Pseudomonas aeruginosa is a major opportunistic pathogen that causes severe acute lung infection. The ability of P. aeruginosa to precisely self-regulate its virulence factors is crucial for enhancing pathogenicity and establishing infection. However, how the bacterium dynamically adjusts virulence gene expression in response to host interaction remains to be elucidated. Here, transcriptome profiling revealed that infection of A549 alveolar epithelial cells significantly upregulated virulence genes associated with the type III secretion system (T3SS) and quorum sensing (QS) in P. aeruginosa PAO1, compared to a standard laboratory growth condition. In contrast, genes of the amiEBCRS operon were markedly downregulated during infection. Notably, AmiL, the leader small RNA (sRNA) of the operon, exhibited consistently reduced expression across multiple P. aeruginosa infection models, including A549 cells, mouse lungs, and clinical isolates. AmiL expression was primarily repressed by succinate-mediated carbon catabolite repression (CCR) during the early stage of infection, and later by the transcription factor ArgR as succinate levels declined. Functional analyses showed AmiL bound to the mRNAs of the T3SS effector gene exoT and the hydrogen cyanide synthesis gene hcnC, repressing their expression and thereby attenuating PAO1 virulence.
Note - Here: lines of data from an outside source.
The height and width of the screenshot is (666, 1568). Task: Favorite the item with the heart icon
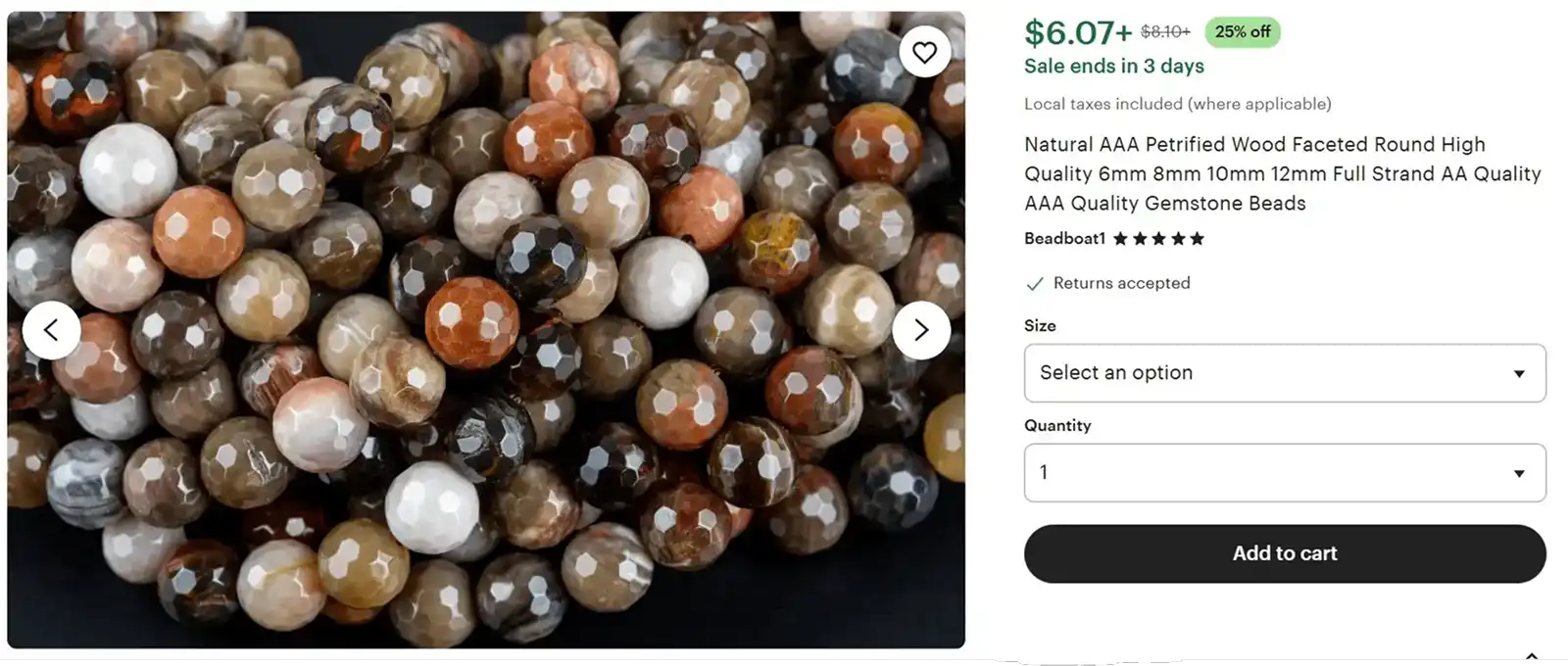(x=925, y=52)
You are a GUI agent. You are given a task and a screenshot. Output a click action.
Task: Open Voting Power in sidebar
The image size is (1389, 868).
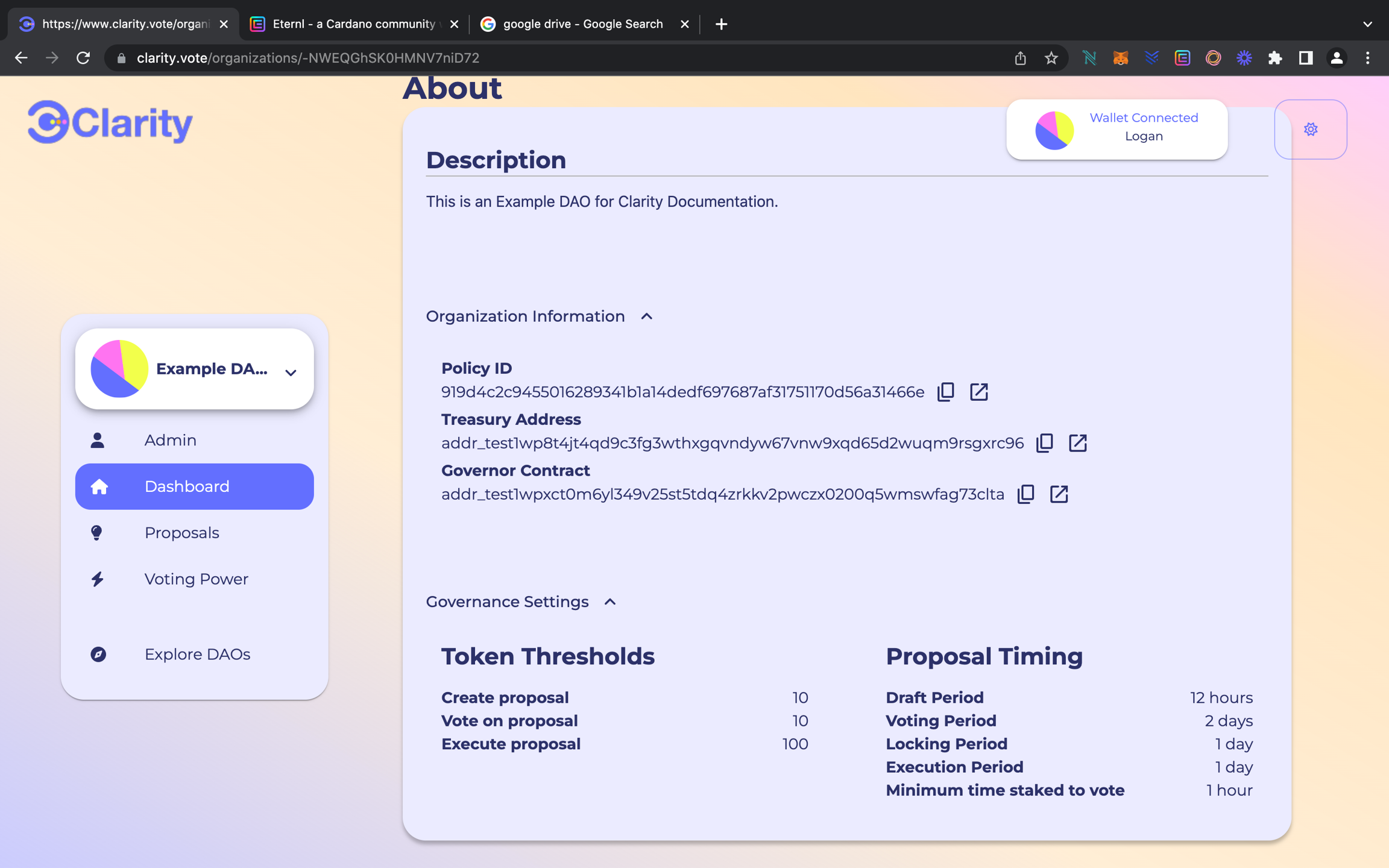pos(196,579)
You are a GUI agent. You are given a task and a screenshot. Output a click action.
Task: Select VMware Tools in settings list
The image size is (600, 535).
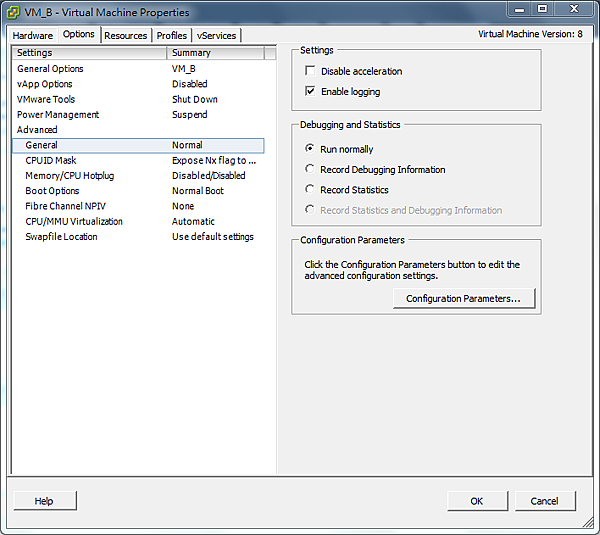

Furthermore, deletion of amiL gene enhanced the cytotoxicity of PAO1 in A549 cells, Galleria mellonella larvae, and a mouse lung infection model, resulting in more severe tissue damage and increased mortality. Therefore, our findings demonstrate that P. aeruginosa strategically downregulates AmiL in response to carbon source changes to enhance its virulence and pathogenicity during acute lung infection, and highlight a potential target for antibacterial therapy.